第1章 ~1988年~

第5話

高校2年の夏休みは、ユウコの家にお泊りして楽しかった。

けれど・・・・・・。

まさかこの後、あんなことが起こるなんて・・――――。




1988年 春――。



「オレ、今日バイトの日だから、後はヨロシコ~!」

「リョウちゃん!掃除当番なんだから逃げないでよ!!」


私が言い終わるか言い終わらないうちに、もういなくなってた。



・・・・・・逃げられた。

・・・たく。

逃げ足だけは速いんだから。



今週は、教室の掃除当番――。

幾つかのグループに分かれて班が決められていた。

高1のときは、リョウちゃんとクラスが別々だったけど、高2になってまた同じクラスメートになった。

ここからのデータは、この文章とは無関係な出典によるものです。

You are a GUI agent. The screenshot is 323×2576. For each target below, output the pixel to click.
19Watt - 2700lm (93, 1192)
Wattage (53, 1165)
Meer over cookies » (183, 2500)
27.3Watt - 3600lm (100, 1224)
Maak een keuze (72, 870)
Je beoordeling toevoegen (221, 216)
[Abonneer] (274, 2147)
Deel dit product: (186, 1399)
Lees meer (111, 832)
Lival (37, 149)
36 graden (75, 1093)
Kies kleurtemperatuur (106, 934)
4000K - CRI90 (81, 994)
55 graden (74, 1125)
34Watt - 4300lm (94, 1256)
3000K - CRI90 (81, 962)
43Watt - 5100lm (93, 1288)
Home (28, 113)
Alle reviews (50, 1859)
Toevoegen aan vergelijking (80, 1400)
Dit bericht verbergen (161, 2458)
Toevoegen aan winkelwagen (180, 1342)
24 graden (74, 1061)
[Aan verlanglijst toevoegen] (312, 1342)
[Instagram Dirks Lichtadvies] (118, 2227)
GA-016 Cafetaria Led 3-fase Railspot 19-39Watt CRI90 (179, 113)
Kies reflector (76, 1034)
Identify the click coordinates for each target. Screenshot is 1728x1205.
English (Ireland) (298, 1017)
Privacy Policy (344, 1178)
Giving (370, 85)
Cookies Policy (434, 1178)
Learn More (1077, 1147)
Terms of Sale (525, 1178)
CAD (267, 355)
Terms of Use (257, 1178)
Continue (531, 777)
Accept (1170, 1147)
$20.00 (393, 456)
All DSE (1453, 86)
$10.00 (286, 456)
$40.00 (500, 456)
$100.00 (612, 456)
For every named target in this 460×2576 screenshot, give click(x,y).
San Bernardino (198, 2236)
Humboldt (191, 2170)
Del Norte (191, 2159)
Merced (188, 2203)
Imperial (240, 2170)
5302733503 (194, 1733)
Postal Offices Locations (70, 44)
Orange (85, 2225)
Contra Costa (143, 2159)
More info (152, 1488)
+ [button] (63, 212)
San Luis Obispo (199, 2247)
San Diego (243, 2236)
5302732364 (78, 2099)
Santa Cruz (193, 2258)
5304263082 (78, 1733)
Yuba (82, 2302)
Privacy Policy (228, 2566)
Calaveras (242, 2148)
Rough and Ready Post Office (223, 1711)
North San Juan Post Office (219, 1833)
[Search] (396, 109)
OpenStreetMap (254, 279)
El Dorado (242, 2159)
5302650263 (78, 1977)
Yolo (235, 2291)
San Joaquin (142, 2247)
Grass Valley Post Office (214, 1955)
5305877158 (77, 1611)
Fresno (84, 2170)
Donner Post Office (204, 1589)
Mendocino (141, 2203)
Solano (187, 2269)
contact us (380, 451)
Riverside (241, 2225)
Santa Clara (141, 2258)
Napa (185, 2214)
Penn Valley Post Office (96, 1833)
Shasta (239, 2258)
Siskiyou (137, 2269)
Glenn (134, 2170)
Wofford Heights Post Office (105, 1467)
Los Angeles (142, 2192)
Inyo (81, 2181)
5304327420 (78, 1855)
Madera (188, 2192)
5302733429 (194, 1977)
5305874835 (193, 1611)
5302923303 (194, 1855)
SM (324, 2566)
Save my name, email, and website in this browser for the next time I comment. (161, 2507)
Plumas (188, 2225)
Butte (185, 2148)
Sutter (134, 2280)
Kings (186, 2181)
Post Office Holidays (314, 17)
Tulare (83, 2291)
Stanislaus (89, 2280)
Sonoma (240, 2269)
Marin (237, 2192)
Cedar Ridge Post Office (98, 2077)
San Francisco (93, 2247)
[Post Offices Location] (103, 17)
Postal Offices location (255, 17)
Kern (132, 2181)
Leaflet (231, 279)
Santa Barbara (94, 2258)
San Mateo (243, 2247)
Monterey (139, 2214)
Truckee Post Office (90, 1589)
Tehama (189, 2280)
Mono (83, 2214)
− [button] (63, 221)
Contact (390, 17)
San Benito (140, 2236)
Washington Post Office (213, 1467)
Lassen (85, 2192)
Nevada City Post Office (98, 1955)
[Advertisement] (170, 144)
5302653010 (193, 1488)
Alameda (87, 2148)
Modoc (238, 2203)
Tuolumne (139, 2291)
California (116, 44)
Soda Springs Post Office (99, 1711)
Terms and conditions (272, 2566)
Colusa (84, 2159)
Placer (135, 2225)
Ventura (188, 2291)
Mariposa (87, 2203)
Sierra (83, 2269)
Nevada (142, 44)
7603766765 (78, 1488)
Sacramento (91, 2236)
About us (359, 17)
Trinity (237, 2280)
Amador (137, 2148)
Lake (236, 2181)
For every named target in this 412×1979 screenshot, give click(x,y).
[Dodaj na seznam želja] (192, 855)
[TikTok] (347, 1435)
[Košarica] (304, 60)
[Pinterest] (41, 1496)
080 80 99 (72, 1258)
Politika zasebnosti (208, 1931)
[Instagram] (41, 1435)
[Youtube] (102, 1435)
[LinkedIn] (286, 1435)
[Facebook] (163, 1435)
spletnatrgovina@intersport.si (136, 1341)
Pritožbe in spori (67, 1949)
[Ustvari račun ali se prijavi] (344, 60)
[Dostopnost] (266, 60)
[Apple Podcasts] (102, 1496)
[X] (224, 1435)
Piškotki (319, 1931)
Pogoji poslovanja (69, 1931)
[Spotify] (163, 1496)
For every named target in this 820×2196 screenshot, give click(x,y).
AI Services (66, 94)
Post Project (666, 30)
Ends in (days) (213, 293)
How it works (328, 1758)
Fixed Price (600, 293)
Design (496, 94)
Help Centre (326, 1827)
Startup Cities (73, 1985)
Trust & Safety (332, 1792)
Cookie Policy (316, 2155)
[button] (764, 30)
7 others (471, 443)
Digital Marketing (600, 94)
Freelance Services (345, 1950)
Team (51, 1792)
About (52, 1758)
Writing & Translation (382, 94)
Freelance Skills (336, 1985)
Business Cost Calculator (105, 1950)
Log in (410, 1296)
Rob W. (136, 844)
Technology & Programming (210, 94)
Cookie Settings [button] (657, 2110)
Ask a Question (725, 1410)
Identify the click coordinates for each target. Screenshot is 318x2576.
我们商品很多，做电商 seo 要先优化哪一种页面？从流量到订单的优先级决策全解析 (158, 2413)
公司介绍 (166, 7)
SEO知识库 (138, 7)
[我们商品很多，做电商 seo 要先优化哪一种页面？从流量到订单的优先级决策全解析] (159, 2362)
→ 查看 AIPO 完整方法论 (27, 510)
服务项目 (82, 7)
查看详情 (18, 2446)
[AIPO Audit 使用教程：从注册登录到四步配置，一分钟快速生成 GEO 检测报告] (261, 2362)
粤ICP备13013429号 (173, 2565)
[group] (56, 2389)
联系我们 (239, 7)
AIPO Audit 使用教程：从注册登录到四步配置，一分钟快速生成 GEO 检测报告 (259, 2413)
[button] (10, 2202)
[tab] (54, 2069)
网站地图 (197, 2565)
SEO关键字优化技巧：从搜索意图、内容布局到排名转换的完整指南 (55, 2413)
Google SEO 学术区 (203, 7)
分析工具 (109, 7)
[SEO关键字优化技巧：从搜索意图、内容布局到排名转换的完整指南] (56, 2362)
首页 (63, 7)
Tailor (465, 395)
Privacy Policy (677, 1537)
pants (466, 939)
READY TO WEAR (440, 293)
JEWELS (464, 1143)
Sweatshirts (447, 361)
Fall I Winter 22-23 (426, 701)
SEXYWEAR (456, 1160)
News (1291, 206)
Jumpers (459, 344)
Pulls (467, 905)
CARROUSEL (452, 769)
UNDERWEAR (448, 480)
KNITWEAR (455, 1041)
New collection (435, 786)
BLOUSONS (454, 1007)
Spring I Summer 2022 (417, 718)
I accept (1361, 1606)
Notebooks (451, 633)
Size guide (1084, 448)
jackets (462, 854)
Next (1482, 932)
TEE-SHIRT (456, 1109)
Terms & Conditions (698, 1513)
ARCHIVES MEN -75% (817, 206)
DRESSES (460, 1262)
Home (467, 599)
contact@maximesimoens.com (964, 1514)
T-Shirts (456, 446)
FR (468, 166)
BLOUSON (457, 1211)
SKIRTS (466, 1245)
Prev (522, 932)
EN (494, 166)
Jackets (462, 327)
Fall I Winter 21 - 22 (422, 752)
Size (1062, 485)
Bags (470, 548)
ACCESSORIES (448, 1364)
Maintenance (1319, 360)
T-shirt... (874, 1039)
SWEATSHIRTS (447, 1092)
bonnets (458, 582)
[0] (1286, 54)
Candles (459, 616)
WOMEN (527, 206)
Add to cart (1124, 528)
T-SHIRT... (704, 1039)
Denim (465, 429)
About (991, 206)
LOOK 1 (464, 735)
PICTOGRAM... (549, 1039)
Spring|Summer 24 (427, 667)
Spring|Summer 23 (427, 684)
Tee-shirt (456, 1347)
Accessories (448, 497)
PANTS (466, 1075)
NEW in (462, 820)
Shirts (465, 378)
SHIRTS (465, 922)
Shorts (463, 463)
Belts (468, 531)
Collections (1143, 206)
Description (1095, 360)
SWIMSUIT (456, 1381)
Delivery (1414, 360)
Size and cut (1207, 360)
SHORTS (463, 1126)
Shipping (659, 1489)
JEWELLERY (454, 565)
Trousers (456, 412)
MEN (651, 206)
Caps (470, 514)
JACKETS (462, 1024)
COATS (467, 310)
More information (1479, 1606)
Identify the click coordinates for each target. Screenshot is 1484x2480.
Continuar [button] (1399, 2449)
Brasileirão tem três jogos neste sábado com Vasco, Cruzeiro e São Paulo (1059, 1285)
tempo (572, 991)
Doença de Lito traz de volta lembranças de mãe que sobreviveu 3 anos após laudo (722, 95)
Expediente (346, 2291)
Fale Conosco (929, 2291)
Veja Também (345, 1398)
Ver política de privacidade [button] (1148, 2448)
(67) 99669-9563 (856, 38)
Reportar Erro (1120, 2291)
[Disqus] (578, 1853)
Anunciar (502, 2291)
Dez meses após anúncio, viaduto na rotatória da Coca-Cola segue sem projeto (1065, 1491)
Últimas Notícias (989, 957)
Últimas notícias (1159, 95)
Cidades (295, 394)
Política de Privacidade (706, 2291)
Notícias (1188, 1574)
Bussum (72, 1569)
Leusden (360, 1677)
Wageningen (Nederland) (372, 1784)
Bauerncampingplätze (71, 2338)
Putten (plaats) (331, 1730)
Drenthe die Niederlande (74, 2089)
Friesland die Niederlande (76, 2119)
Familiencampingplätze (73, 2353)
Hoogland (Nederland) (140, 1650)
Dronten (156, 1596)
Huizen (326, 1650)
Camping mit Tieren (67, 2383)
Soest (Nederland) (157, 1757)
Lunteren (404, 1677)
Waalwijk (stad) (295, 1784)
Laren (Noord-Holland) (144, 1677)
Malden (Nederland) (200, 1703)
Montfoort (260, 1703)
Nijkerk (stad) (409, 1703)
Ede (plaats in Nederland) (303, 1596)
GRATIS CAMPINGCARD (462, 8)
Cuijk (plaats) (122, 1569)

「いいよ、いいよ。オレで、さっさと終わらせちゃおうよ。ねっ!」

そう言ってくれたのは、満面の笑顔で接してくれた同じクラスメートの男子生徒!


中村ナカムラ トオルくん。

通称「トオルくん」って呼んでいた。



「ありがとう。ごめんね・・・・・・」

「大丈夫だよ。サオリちゃんが気にすることないさ」


このとき、私は初めてトオルくんと言葉を交わした。



へぇ・・・・・・。

結構、優しいんだぁ。


‥――って、そのときの第一印象はそう思っていた。

のちに彼とは、その後の人生に大きく関わってくるなんてそのころはまだ全然、思ってもいなかった。



翌日の放課後‥――――。


「昨日は、トオルくんに手伝ってもらっちゃった。彼、ものすごぉ~く大人で、やさしいぃ~んだからぁ~」

私は、昨日掃除をサボったリョウちゃんにわざと、皮肉たっぷりに言い放つ。


「あぁ そう。どーせオレは、子供がきだよぉ~ん」

リョウちゃんは、ペロッと舌を出しておどけたポーズをして見せる。


「何、それ? 今日はサボらないでよねっ!」

って、彼の目の前に掃除道具を突き出して言った。


「へいへい。分かったよ」


そのころのリョウちゃんはこんな感じで・・・いつも、ふざけてばかりだった。



「ねぇ トオルくんて、彼女・・・とか、たりするのかな?」

掃除をしている最中に、何気なくリョウちゃんに訊いたこともあった。


「彼女?・・・・・・さぁ・・・・・・?」


高1のとき、トオルくんと同じクラスメートだったリョウちゃん・・・。

一瞬、考え込んでいたんだけど‥――。